WORK ITEM:
What you give back from the listing below should be an exact copy of the lines from the one with "The width and height of the screenshot is (440, 355)." down to the one with "Open the 电量分配方式 dropdown", and it should contain no pictures.

AVAILABLE DATA:
------------------------------------------------------------------------
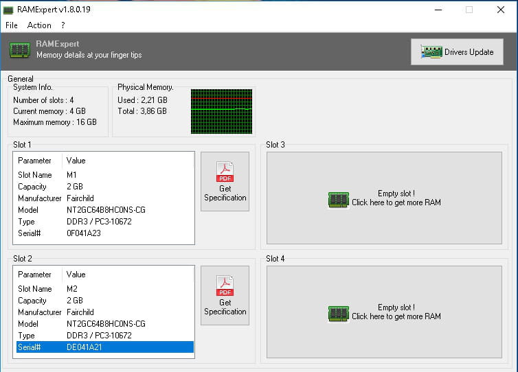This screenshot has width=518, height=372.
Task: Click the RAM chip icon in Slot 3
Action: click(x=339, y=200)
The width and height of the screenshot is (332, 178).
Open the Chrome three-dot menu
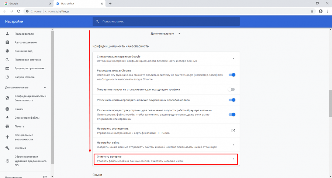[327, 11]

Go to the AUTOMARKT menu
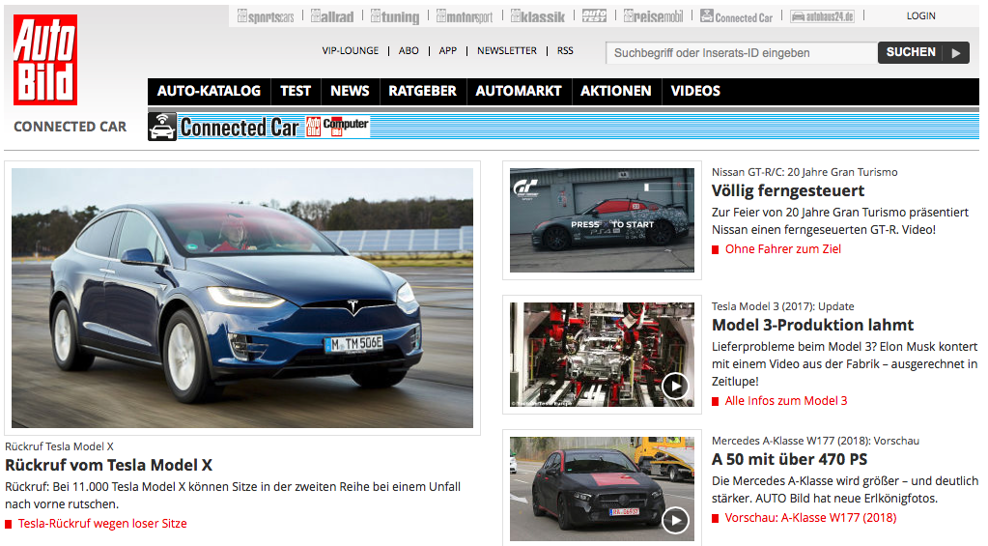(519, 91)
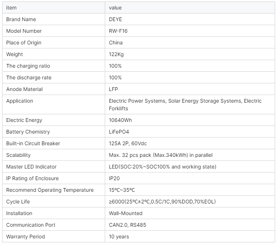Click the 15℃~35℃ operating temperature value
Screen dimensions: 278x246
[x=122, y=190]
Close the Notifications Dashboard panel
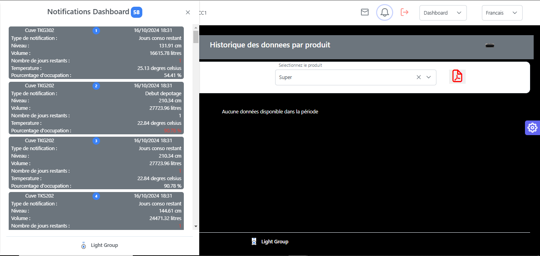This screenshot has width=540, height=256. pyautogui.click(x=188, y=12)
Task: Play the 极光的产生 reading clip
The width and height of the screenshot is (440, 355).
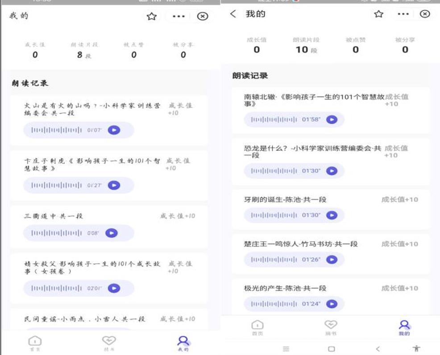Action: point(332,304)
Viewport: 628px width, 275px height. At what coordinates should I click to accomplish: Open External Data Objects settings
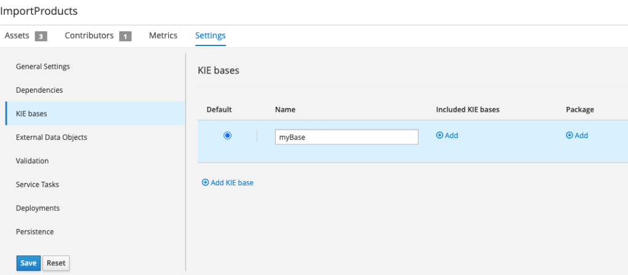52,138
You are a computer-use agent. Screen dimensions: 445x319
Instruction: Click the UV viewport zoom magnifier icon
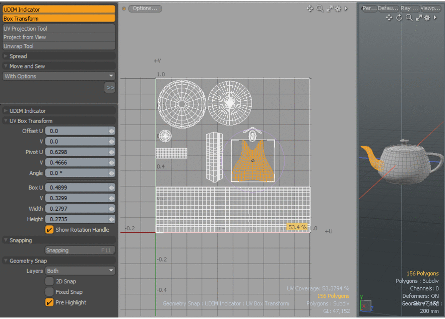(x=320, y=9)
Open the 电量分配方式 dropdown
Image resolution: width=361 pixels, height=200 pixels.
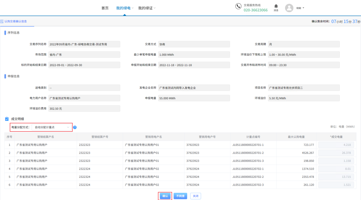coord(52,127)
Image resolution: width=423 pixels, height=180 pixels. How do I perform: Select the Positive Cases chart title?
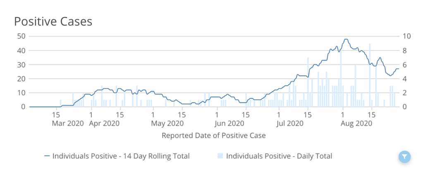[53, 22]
------------------------------------------------------------------------
REPLY TO THE TASK:
The width and height of the screenshot is (440, 355).
Action: point(332,304)
Viewport: 628px width, 275px height. At what coordinates should I click to accomplish: Open External Data Objects settings
52,138
You are a computer-use agent. Screen dimensions: 445x319
Instruction: Click the UV viewport zoom magnifier icon
(x=320, y=9)
Open the 电量分配方式 dropdown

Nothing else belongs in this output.